**ACTIVITY**
Only one portion of the data is to be written out: from the line bearing "Выпускной (49, 197)" through the line bearing "В лофте (356, 2528)". Write it exactly as it appears.

**Dataset items**
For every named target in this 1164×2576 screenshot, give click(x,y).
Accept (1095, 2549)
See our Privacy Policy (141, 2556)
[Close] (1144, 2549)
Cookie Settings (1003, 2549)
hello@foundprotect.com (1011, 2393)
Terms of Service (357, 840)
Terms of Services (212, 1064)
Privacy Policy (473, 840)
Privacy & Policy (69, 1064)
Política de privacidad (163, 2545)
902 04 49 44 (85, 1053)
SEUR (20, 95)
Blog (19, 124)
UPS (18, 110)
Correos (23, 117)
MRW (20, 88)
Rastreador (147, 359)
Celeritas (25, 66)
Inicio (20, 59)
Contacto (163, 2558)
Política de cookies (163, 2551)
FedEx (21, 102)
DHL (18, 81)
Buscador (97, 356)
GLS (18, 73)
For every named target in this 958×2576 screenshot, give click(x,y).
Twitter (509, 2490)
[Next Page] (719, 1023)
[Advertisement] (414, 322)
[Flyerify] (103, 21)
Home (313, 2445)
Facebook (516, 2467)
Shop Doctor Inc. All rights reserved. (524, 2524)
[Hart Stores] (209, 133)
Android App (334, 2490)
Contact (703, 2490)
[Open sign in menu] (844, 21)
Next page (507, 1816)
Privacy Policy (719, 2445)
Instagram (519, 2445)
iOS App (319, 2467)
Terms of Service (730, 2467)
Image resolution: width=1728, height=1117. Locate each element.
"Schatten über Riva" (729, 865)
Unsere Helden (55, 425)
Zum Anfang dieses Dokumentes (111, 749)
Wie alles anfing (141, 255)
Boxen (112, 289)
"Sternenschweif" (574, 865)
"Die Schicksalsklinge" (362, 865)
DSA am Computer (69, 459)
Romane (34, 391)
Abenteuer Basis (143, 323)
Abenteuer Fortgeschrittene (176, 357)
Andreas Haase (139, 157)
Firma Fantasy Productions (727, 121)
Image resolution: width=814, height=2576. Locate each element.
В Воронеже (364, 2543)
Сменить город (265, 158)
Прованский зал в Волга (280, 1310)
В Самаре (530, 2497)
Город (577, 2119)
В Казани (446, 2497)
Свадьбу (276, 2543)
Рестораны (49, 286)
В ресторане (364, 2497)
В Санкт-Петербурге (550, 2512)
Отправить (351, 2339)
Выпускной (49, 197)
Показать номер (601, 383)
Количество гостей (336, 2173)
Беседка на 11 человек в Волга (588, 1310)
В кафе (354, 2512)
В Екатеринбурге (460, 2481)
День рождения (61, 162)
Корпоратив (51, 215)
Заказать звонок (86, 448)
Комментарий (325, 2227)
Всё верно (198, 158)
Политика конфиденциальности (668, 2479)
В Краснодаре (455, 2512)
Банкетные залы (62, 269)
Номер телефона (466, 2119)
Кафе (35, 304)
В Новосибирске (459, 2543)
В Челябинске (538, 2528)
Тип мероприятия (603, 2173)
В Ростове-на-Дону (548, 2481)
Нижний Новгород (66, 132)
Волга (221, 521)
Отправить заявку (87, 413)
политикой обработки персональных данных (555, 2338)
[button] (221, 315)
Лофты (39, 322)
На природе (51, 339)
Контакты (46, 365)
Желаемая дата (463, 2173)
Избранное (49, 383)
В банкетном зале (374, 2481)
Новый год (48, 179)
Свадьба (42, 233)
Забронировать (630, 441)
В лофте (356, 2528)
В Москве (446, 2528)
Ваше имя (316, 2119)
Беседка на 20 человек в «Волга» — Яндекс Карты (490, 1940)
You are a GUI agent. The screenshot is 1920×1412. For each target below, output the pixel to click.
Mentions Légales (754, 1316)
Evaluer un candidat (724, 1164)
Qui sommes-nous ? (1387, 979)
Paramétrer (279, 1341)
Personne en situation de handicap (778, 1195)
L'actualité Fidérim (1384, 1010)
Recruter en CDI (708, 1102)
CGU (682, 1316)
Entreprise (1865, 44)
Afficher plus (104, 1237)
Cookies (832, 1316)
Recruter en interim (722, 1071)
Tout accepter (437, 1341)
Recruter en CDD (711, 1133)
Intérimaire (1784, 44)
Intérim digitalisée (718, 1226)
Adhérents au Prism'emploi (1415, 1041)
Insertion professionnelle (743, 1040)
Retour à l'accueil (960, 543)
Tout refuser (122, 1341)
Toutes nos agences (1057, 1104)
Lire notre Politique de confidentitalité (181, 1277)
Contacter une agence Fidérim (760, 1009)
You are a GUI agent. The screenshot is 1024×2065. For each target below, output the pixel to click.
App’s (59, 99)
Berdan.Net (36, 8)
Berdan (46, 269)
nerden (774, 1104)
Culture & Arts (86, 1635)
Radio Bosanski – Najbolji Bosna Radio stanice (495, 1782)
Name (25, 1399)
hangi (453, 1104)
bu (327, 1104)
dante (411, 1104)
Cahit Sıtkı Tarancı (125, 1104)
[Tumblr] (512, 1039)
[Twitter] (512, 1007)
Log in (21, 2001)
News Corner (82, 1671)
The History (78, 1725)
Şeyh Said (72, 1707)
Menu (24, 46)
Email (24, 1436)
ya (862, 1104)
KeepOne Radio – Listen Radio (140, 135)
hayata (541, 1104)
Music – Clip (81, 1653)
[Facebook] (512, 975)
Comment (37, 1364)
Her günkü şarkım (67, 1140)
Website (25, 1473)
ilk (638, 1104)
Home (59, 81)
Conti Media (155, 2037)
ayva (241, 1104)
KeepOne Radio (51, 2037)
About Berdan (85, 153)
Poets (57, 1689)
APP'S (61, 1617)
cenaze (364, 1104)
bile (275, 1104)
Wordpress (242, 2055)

**REPLY TO THE EXERCISE**
Выпускной (49, 197)
Показать номер (601, 383)
Количество гостей (336, 2173)
Беседка на 11 человек в Волга (588, 1310)
В кафе (354, 2512)
В Екатеринбурге (460, 2481)
День рождения (61, 162)
Корпоратив (51, 215)
Заказать звонок (86, 448)
Комментарий (325, 2227)
Всё верно (198, 158)
Политика конфиденциальности (668, 2479)
В Краснодаре (455, 2512)
Банкетные залы (62, 269)
Номер телефона (466, 2119)
Кафе (35, 304)
В Новосибирске (459, 2543)
В Челябинске (538, 2528)
Тип мероприятия (603, 2173)
В Ростове-на-Дону (548, 2481)
Нижний Новгород (66, 132)
Волга (221, 521)
Отправить заявку (87, 413)
политикой обработки персональных данных (555, 2338)
[button] (221, 315)
Лофты (39, 322)
На природе (51, 339)
Контакты (46, 365)
Желаемая дата (463, 2173)
Избранное (49, 383)
В банкетном зале (374, 2481)
Новый год (48, 179)
Свадьба (42, 233)
Забронировать (630, 441)
В лофте (356, 2528)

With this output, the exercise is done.